Marine killed in car crash on Okinawa had served two tours in Afghanistan
CAMP FOSTER, Okinawa – The Marine Corps identified Staff Sgt. James A. McNeil Jr., 31, as the service member who died in a car crash Sunday on Okinawa.
McNeil Jr., from Brooklyn, N.Y., was attached to 3rd Marine Logistics Group. He apparently lost control of his vehicle at around 11 a.m. while southbound on Route 330 in Kitanakagusuku village, Marine and local police spokesmen said Monday.
McNeil struck a tree and a traffic-light pole near the headquarters gate for Marine Corps Installations Pacific, an Okinawa police spokesman said Monday. He was rushed to U.S. Naval Hospital Okinawa, where he was pronounced dead, according to a Marine statement.
“This past weekend, we experienced the tragedy of losing a fellow Marine,” logistics group commander Brig. Gen. Brian Wolford wrote in a statement posted Tuesday on the group’s Facebook page. “Losing a fellow Marine is always difficult and unfathomable. We extend our deepest condolences to the family, friends, and anyone else dealing with this tragedy.”
The cause of the crash is under investigation, according to the statement. No other service members or civilians were harmed in the incident.
Okinawa roads were slick from rain at the time of the crash as Typhoon Bavi bore down on the island, an Okinawa police spokesman said Monday. McNeil was wearing his seatbelt.
McNeil enlisted in the Marine Corps in October 2008, logistics group spokesman 1st Lt. Jonathan Coronel wrote Tuesday in an email to Stars and Stripes. He deployed twice to Afghanistan in support of Operation Enduring Freedom, in 2010 and again in 2012. He also spent time at sea aboard the dock landing ship USS Ashland.
McNeil is a recipient of the Global War on Terrorism Service Medal, the National Defense Service Medal, the NATO Medal for work with the International Security Assistance Force in Afghanistan and the Afghanistan Campaign Medal, among others, Coronel said.
During his time in the service, McNeil received nine letters of appreciation, six commendations and three Marine Corps Good Conduct Medals.

WORK ORDER:
Using the article above about the Marine killed in a car crash on Okinawa, give the month and year in which McNeil enlisted in the Marine Corps.

SUPPLIED RECORDS:
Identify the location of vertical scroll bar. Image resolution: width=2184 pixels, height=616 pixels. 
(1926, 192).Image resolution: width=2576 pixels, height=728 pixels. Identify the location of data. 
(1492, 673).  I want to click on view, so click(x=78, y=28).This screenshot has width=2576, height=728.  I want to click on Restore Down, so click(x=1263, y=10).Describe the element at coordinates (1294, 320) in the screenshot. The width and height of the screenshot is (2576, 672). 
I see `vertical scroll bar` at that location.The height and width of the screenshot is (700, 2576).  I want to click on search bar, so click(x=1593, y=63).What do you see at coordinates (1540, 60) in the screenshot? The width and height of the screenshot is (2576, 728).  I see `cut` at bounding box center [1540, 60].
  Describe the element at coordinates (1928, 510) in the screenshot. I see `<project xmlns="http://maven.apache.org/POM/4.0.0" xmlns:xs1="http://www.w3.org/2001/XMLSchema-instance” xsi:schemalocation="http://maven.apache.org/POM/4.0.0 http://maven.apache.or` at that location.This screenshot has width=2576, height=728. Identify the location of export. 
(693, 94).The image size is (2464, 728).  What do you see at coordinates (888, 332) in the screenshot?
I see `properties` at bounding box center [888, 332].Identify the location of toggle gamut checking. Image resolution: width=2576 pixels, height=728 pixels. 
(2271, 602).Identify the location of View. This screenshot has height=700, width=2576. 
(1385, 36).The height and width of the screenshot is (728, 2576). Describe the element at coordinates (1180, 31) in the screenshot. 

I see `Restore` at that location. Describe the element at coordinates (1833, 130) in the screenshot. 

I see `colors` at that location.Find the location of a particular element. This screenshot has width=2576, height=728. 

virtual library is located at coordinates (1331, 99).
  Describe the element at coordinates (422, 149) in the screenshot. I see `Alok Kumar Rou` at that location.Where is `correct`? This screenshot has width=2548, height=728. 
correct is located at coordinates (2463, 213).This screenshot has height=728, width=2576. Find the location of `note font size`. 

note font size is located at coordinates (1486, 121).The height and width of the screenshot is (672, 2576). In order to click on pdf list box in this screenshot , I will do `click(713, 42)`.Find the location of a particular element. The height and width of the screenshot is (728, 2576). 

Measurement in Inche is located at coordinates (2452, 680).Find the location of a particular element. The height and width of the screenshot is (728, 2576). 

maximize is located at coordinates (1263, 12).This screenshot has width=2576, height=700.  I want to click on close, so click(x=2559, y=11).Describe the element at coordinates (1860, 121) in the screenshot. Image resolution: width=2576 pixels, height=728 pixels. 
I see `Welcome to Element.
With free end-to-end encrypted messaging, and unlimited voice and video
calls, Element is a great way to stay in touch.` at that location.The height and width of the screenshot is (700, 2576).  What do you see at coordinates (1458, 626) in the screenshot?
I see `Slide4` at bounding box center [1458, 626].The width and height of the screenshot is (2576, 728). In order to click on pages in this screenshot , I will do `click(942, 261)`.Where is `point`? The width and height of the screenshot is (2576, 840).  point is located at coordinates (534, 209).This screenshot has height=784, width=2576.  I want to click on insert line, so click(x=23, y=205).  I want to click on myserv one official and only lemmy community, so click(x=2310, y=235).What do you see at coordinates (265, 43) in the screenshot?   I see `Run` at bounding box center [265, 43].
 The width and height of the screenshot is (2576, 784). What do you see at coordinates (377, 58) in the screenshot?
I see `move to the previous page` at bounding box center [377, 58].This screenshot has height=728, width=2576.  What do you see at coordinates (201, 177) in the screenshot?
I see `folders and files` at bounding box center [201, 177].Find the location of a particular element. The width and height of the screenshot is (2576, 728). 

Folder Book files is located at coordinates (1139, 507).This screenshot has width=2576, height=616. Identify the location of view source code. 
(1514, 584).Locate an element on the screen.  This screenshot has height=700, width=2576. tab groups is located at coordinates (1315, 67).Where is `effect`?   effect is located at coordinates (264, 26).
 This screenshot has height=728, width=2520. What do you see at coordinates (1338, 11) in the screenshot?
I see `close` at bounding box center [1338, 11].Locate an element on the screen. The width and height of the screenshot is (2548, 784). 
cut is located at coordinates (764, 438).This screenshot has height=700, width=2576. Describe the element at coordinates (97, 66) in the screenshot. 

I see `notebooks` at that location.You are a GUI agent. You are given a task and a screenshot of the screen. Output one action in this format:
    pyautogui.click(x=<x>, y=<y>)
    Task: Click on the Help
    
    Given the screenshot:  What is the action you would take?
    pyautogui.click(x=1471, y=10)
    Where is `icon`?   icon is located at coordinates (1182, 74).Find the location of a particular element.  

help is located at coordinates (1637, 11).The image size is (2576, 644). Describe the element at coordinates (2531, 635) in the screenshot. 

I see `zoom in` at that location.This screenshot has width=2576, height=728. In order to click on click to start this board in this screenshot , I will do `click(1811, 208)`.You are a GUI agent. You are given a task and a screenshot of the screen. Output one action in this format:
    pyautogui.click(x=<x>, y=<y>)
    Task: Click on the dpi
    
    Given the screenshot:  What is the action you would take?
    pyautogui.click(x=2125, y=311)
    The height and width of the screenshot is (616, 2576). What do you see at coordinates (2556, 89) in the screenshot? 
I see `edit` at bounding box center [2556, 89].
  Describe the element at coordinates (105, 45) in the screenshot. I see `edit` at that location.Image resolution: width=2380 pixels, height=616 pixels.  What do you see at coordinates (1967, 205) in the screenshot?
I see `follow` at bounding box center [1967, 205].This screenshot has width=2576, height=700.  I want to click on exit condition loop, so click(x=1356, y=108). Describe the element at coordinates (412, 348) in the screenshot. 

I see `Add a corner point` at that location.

SOLVED EXERCISE:
October 2008